— What this task involves —
Would you reproduce exactly the lines below from the one holding "Click the red underline" through the one holding "1253x624 pixels.", inclusive, and no others?

Collected data entries:
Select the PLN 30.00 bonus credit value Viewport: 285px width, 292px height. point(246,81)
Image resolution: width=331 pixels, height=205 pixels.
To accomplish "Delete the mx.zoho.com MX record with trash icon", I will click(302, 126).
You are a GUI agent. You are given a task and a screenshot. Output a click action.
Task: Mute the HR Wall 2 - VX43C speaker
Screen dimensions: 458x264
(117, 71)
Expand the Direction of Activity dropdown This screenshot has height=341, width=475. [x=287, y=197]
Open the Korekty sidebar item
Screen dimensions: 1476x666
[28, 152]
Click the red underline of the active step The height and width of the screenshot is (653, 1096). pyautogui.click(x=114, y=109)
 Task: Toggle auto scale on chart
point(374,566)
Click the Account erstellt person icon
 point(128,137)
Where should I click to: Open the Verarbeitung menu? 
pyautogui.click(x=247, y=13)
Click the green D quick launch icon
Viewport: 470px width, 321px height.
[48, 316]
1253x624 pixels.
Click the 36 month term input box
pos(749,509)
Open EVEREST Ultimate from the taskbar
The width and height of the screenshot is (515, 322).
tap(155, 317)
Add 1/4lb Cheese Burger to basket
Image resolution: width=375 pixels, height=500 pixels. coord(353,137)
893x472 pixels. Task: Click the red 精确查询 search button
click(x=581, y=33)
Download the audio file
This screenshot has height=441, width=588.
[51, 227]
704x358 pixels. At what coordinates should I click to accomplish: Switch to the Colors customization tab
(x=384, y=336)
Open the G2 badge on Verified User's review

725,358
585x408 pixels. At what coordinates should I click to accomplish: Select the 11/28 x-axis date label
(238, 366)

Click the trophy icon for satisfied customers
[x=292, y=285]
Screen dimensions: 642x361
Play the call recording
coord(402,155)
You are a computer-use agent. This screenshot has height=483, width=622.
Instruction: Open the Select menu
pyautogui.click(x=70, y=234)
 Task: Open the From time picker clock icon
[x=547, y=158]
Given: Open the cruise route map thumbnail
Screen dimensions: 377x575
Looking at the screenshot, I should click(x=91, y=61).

— Answer —
Click the red underline of the active step The height and width of the screenshot is (653, 1096). pyautogui.click(x=114, y=109)
 Task: Toggle auto scale on chart
point(374,566)
Click the Account erstellt person icon
 point(128,137)
Where should I click to: Open the Verarbeitung menu? 
pyautogui.click(x=247, y=13)
Click the green D quick launch icon
Viewport: 470px width, 321px height.
[48, 316]
1253x624 pixels.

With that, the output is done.